Short task A:
Copy the records exactly, everything from the line containing "Viewport: 680px width, 652px" down to the end of the records, and leave the pictures out of your answer.

Page:
One year after losing his starting spot, Wade has become the bell cow of the offensive line, which has been nothing short of outstanding so far this season. Offensive coordinator Ivin Jasper and running game coordinator Ashley Ingram have both praised the performance of Wade, who has graded out highly in every game.

“Parker has played really well. He’s played very hard and been a real factor inside,” said Ingram, who coaches the offensive line and personally tutors the centers and guards.

Wade came out of the game for two offensive plays during the season opener at Florida Atlantic. He has not missed a play since, taking every snap against Tulane, Cincinnati and Tulsa.

“It’s been a lot of fun. Last year, I didn’t play as much as I wanted. So this is my year to get all the snaps. I don’t ever want to come out,” Wade said. “The strength staff has done a great job with my conditioning. I don’t feel like I need a breather. I’ve been able to play at 100 percent the whole game.”

Wade emerged from training camp as the starting center last season and played well through four games. However, the coaching staff felt the team needed a bigger body at the position because so many opponents were employing an odd front in which the nose guard covers up the center.

Senior Maurice Morris, who checked in at 6-foot-2 and 327 pounds, was better suited to blocking a big nose guard one-on-one. Morris wound up taking over as the starting center against Houston on Oct. 8 and did not relinquish the job for the rest of the season.

“Being a competitor, obviously it made me mad not being in the starting lineup. I still feel like I played well when I was in there,” Wade said. “It kind of hurt me from a personal standpoint, but I learned some things from Mo about what he was doing to be successful. It was a good combination last year, but this year I think I can do it all.”

Ingram said the switch from Wade to Morris was not an indictment of the former’s play, but simply a matter of size difference.

(Word and element location data)
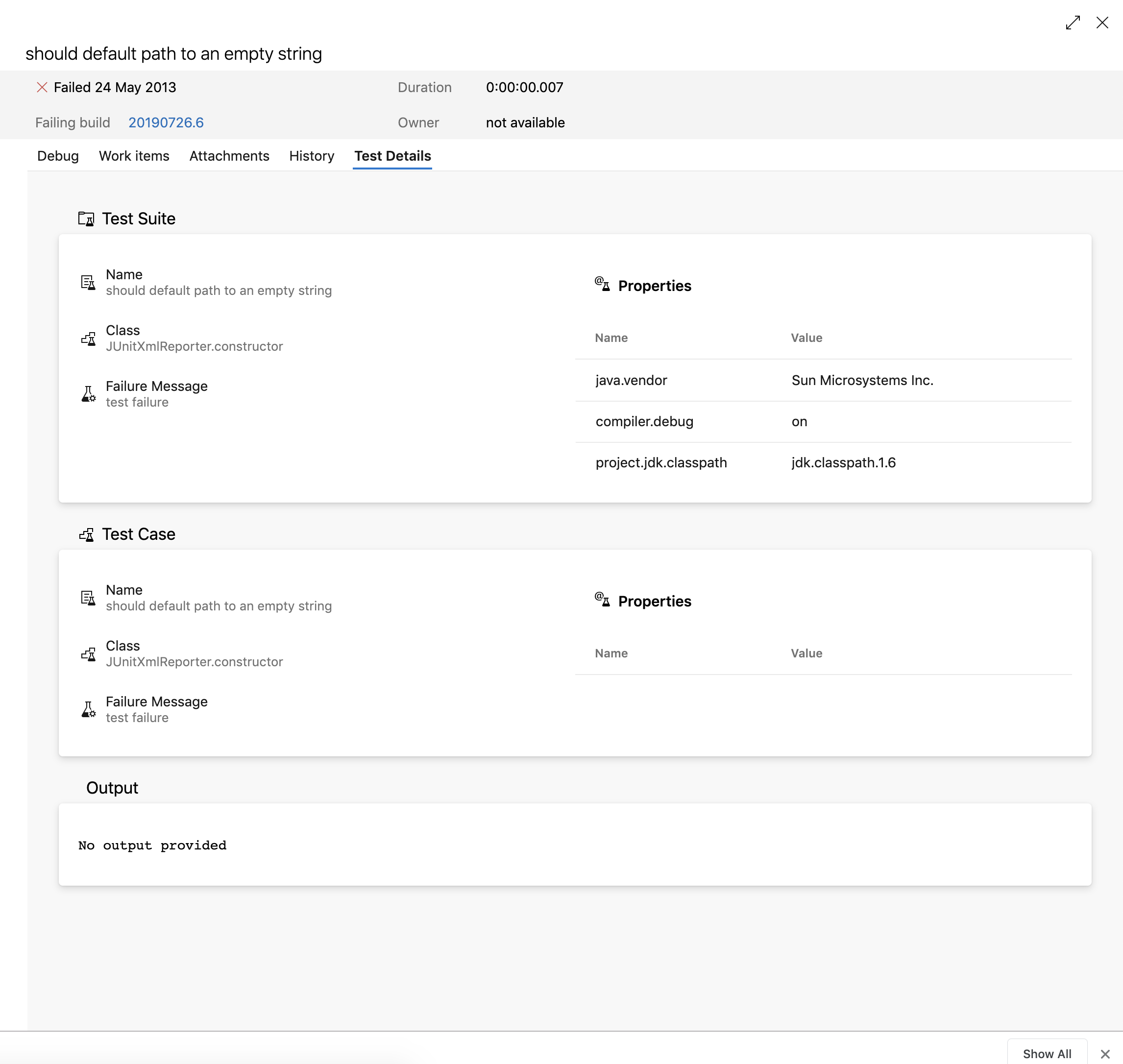Click the Test Suite folder icon
1123x1064 pixels.
[86, 219]
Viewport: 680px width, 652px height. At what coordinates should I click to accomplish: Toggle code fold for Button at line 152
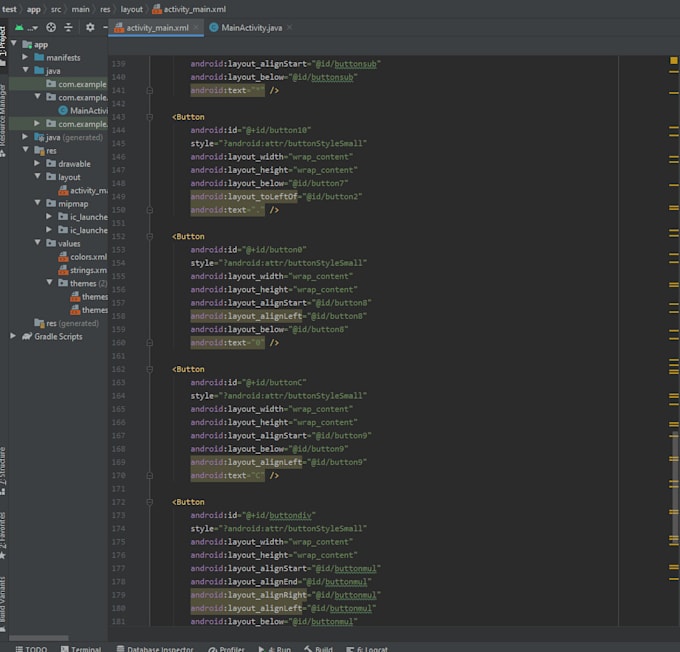pos(149,236)
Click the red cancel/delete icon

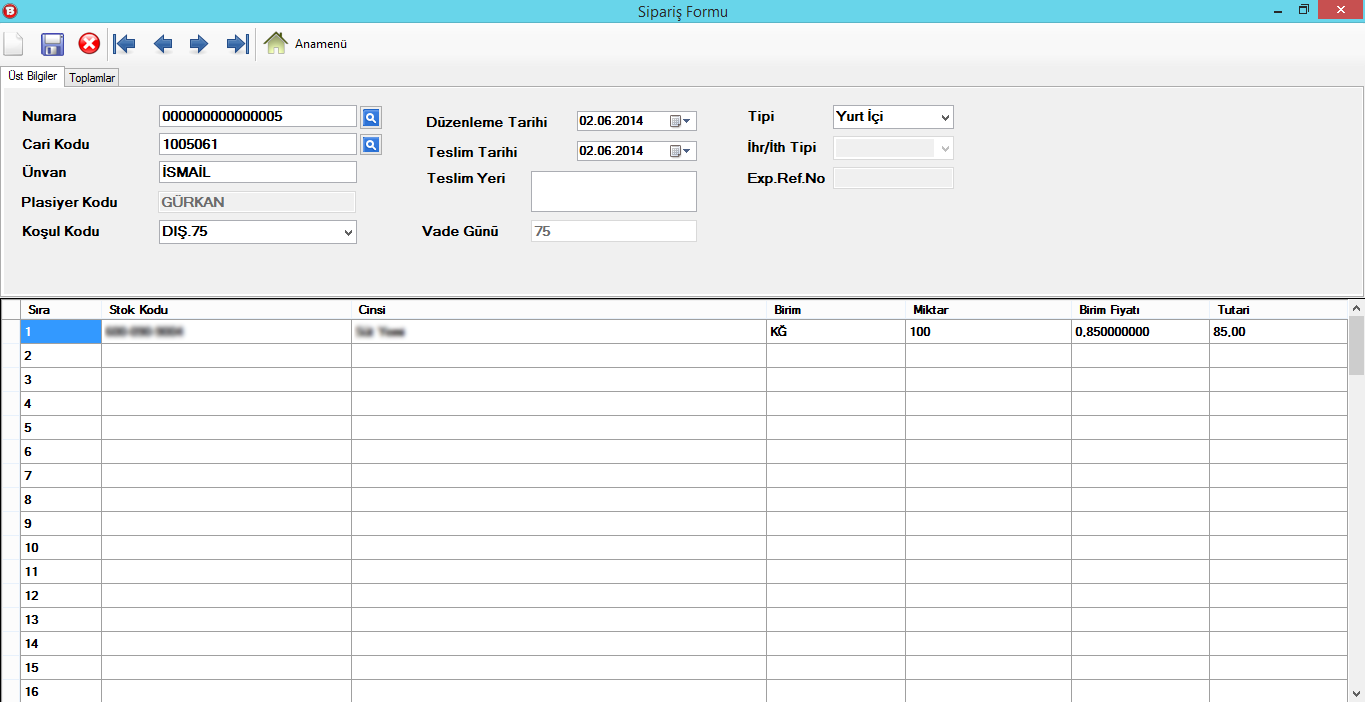[x=89, y=44]
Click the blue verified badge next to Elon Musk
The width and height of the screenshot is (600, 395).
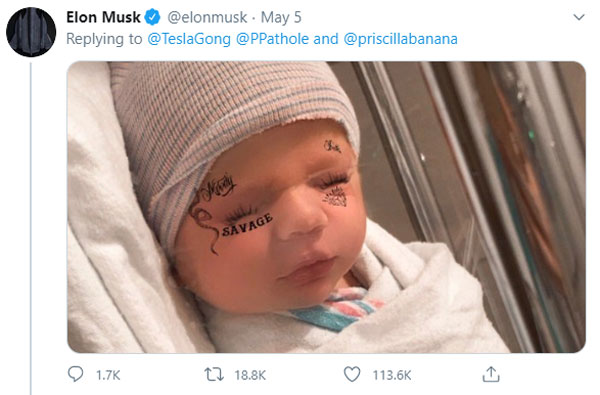pyautogui.click(x=152, y=17)
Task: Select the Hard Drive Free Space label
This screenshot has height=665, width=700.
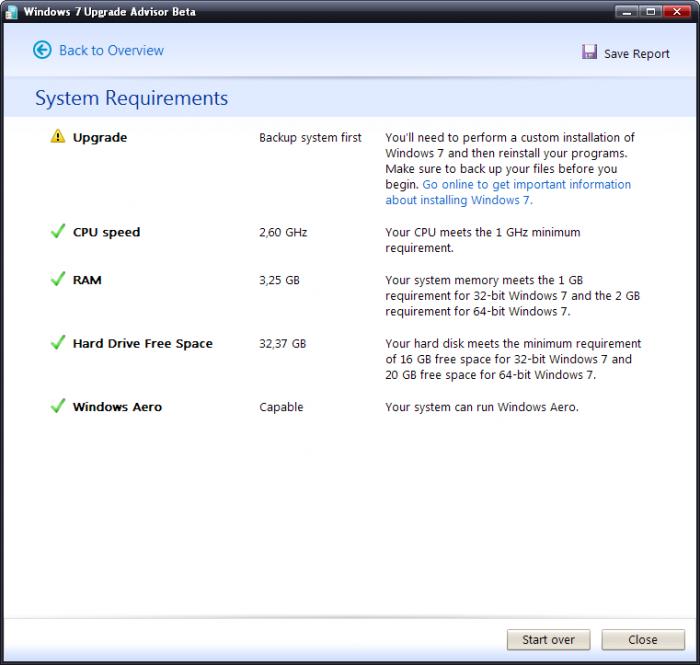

Short task B:
Repeat the passage from the article about Wade word for word, everything from "Senior Maurice Morris, who" down to "of size difference.".

Correct response A:
Viewport: 680px width, 652px height. At what coordinates should I click to accomplish: Toggle code fold for Button at line 152
pos(149,236)
Click the red cancel/delete icon

[x=89, y=44]
Click the blue verified badge next to Elon Musk
The width and height of the screenshot is (600, 395).
pyautogui.click(x=152, y=17)
Task: Select the Hard Drive Free Space label
This screenshot has height=665, width=700.

Correct response B:
Senior Maurice Morris, who checked in at 6-foot-2 and 327 pounds, was better suited to blocking a big nose guard one-on-one. Morris wound up taking over as the starting center against Houston on Oct. 8 and did not relinquish the job for the rest of the season.

“Being a competitor, obviously it made me mad not being in the starting lineup. I still feel like I played well when I was in there,” Wade said. “It kind of hurt me from a personal standpoint, but I learned some things from Mo about what he was doing to be successful. It was a good combination last year, but this year I think I can do it all.”

Ingram said the switch from Wade to Morris was not an indictment of the former’s play, but simply a matter of size difference.